Tradition ist auch das Schlagwort für Heiko Jacobs. Der Konditor ist froh, mit Sammanns versierte Nachfolger für den knapp 110 Jahre alten Betrieb gefunden zu haben. Ein ähnlicher Versuch war im Frühjahr in eine Insolvenz gemündet. „Mit Sammanns haben wir meiner Meinung nach die beste Wahl getroffen“, sagt er. Das gelte auch für die Gestaltung des Cafés, das zuletzt 1956 modernisiert worden sei. „Das war natürlich inzwischen ziemlich antiquiert“, sagt Jacobs. Sammanns sei mit dem Umbau jetzt eine Kombination aus Tradition und Moderne gelungen, lobt er. Insbesondere der neue Tresen habe es ihm angetan. „Der ist nicht mehr so holzlastig wie früher, sondern weiß“, sagt Jacobs. Eine goldrichtige Entscheidung, findet er. „Eine Tresenanlage muss strahlen.“

Volker Sammann und Juniorchef Justin Sammann vor dem Tresen der Bäckerei, die sie vollständig umbauen ließen. An diesem Donnerstag soll neu eröffnet werden.

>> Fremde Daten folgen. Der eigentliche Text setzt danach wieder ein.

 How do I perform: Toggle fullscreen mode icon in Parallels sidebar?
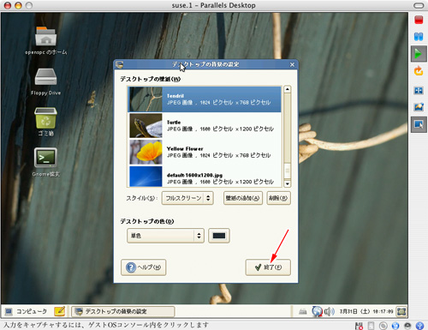coord(419,91)
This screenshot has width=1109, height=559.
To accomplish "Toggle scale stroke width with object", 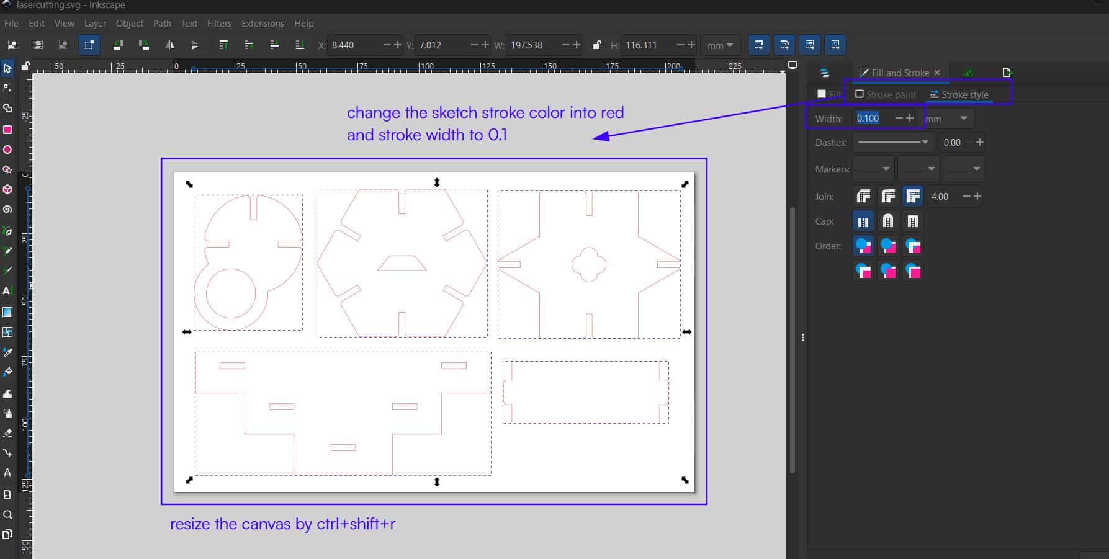I will (x=759, y=45).
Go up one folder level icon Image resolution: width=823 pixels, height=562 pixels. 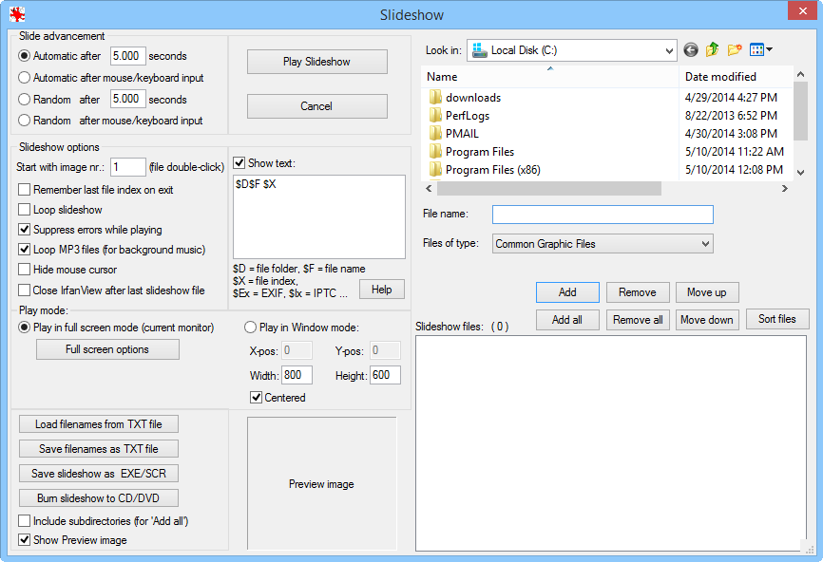point(712,50)
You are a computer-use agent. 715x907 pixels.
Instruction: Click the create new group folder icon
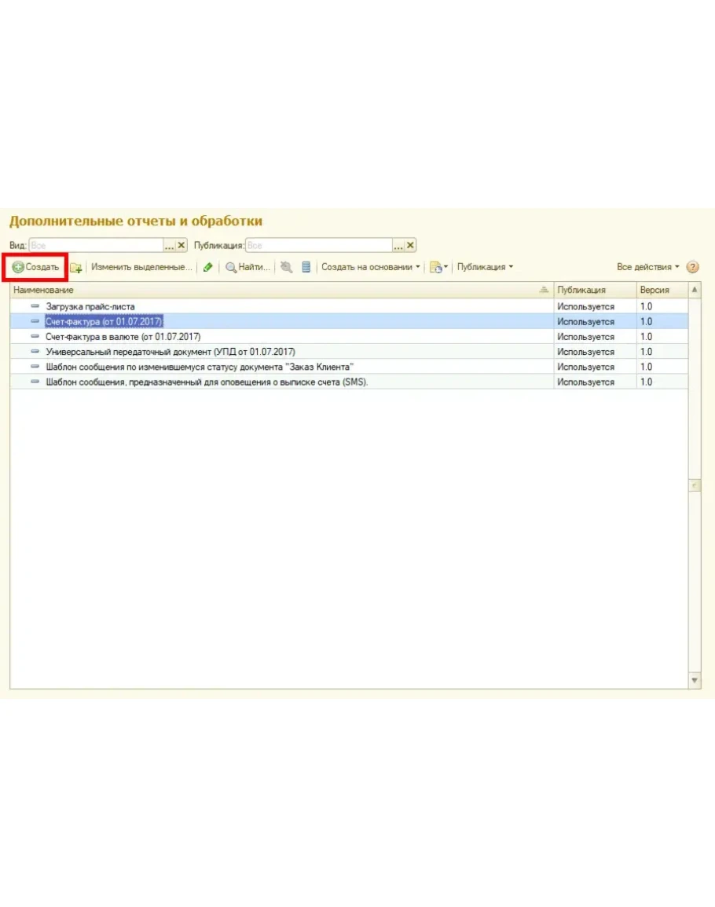click(76, 268)
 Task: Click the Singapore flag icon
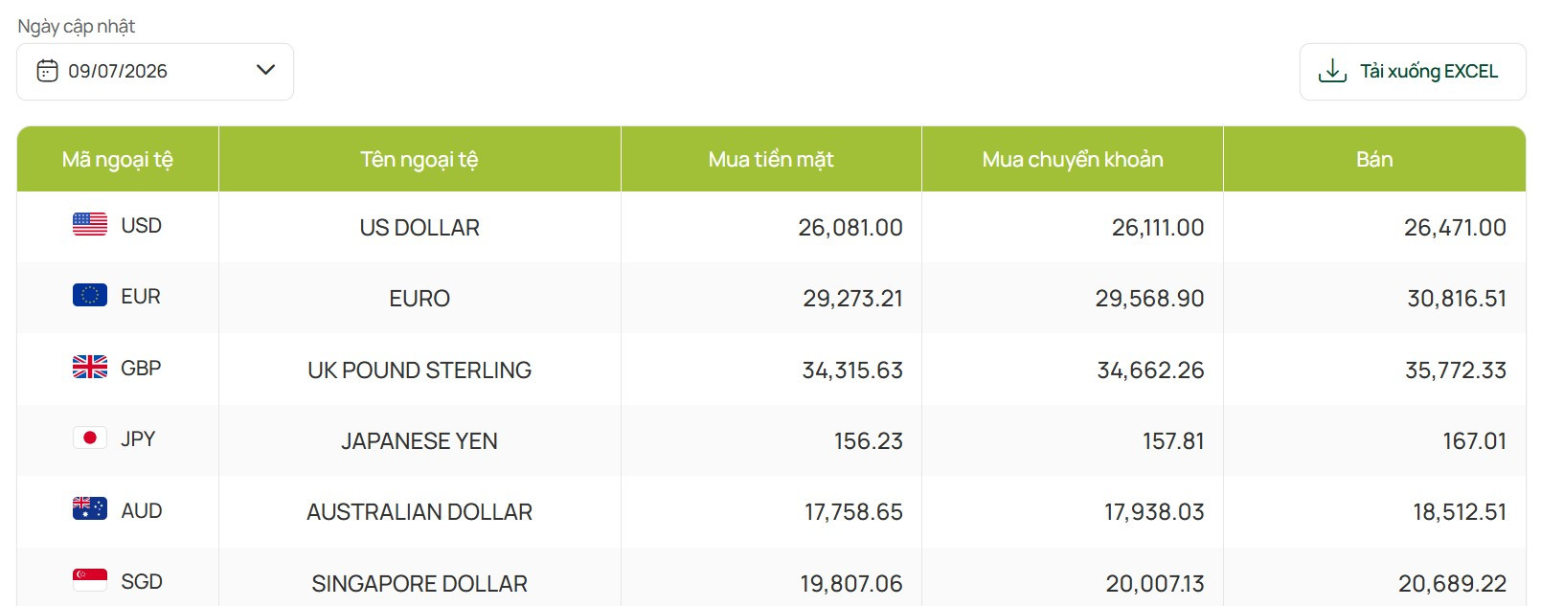[x=90, y=580]
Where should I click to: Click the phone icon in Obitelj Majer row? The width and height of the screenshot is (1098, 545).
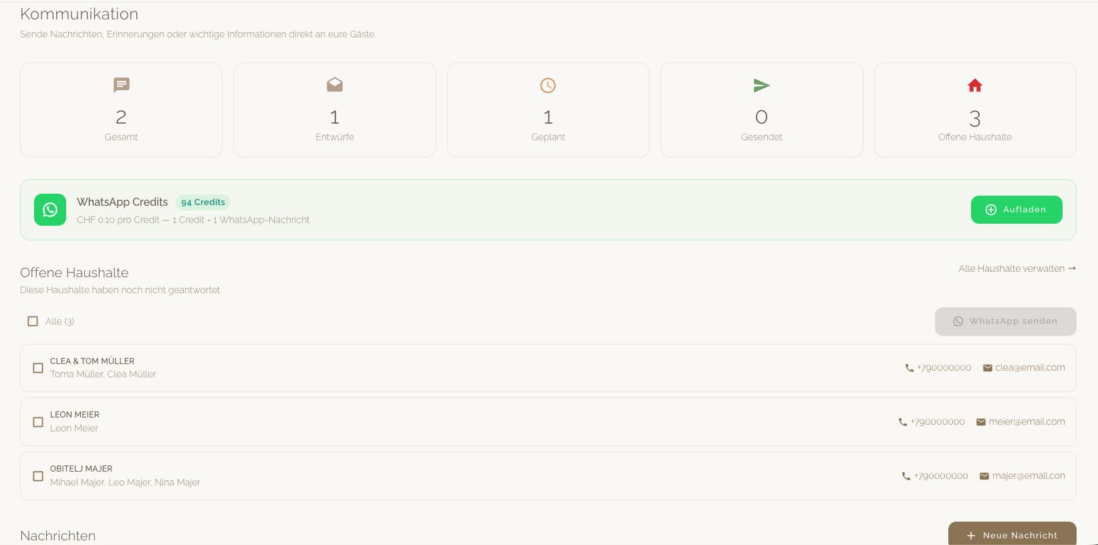(x=906, y=476)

Die Plätze im Café sind bewusst unterschiedlich gestaltet. Für Eilige finden sich gleich vornean Bistrotische, für Gemütliche stehen weiter hinten Cocktailsessel und ein kleines Sofa. Über dem Zweisitzer hängen Bilder von vergangenen Zeiten. Die Schwarzweiß-Fotos zeigen Jacobs’ Backstube und außerdem Seiten aus handgeschriebenen Rezeptbüchern. Auch eine alte Tür aus der früheren Backstube kommt hier zu neuen Ehren. Aufgearbeitet und hellblau lackiert soll sie den Gästen fortan als Garderobe dienen.

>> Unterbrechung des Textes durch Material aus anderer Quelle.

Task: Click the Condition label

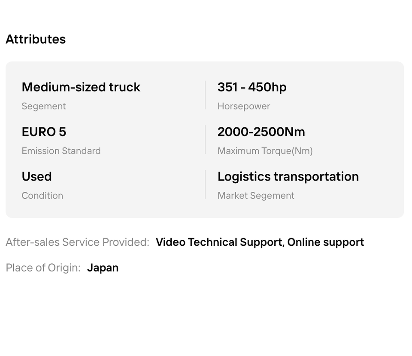Action: click(42, 196)
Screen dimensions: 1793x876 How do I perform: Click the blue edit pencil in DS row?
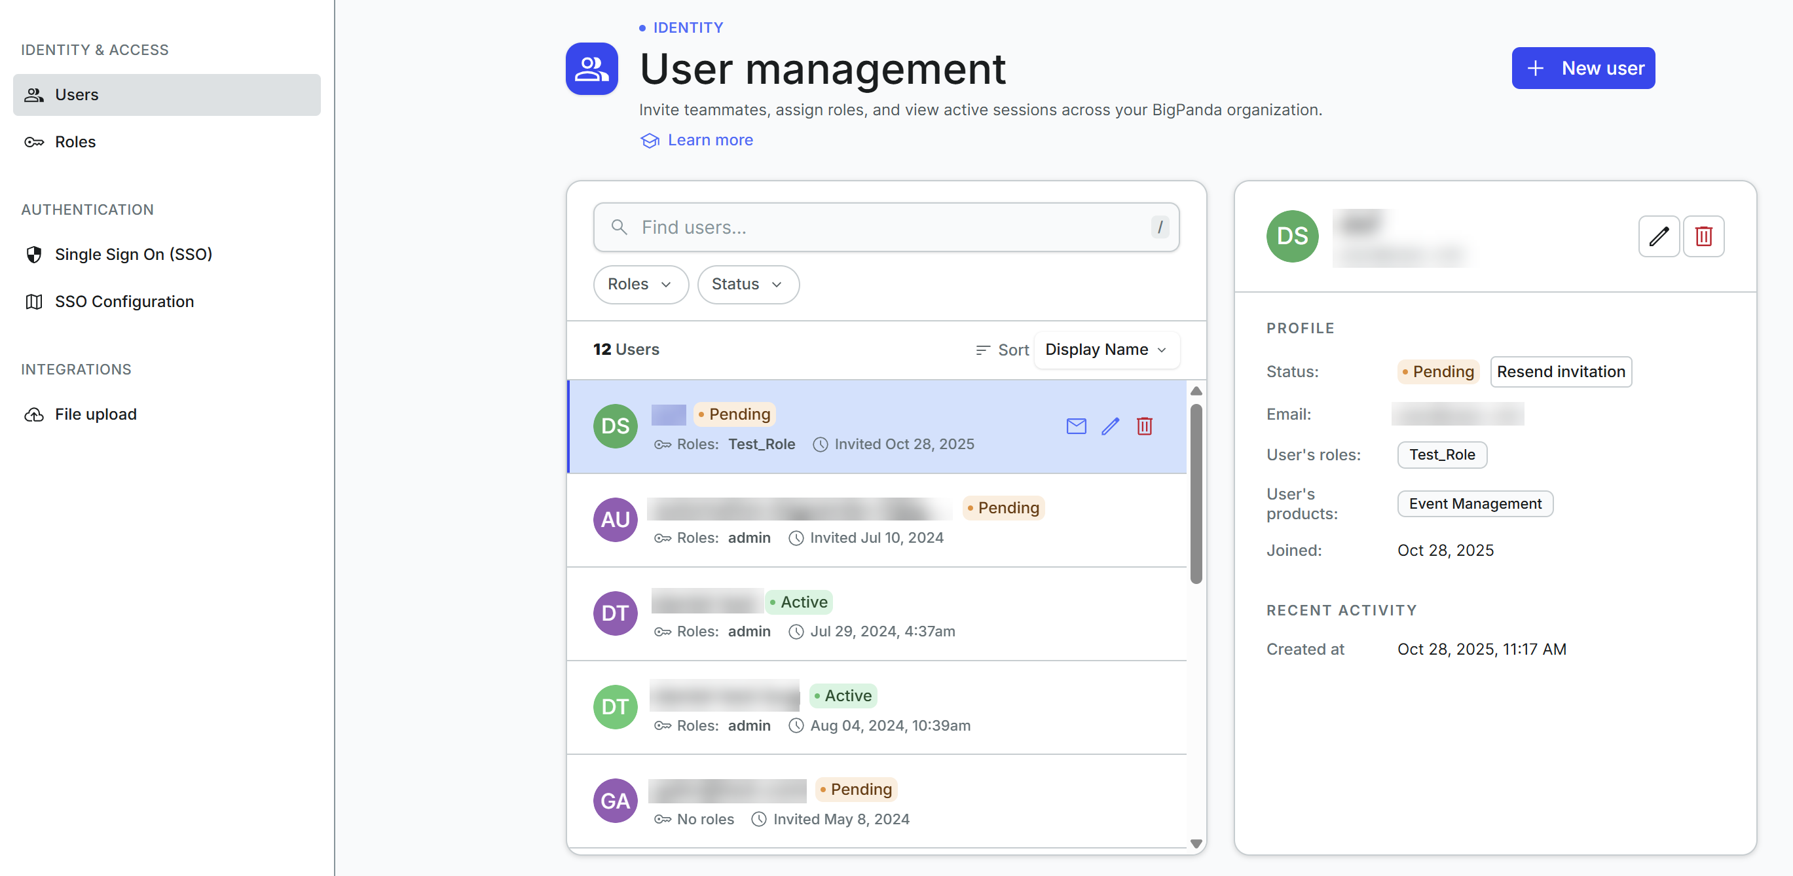pos(1110,426)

Neben Brot- und Tortenspezialitäten wollen Sammanns im SAM auch mit herzhaften Snacks punkten. Außerdem soll sich ein Angebot, das sich bereits in Horn-Lehe zu einer festen Größe gemausert habe, nun auch in Schwachhausen etablieren: das Frühstück. „Das wird im Mühlenviertel inzwischen außerordentlich gut angenommen“, erzählt Justin Sammann.
Damit die Schwachhauser Stamm-Kundschaft künftig nicht auf lieb gewonnene Spezialitäten verzichten muss, hat Heiko Jacobs den neuen Betreibern eine Auswahl seiner besten Rezepte zur Verfügung gestellt. „Bei Bedarf liefere ich auch gerne noch mehr“, betont er. Sammanns freut das. Bestimmt werde der eine oder andere Klassiker ins Programm mit aufgenommen werden. Dabei komme man am unangefochtenen Verkaufsschlager seit 1952 nur schwerlich vorbei: der Prinz-of-Wales-Torte.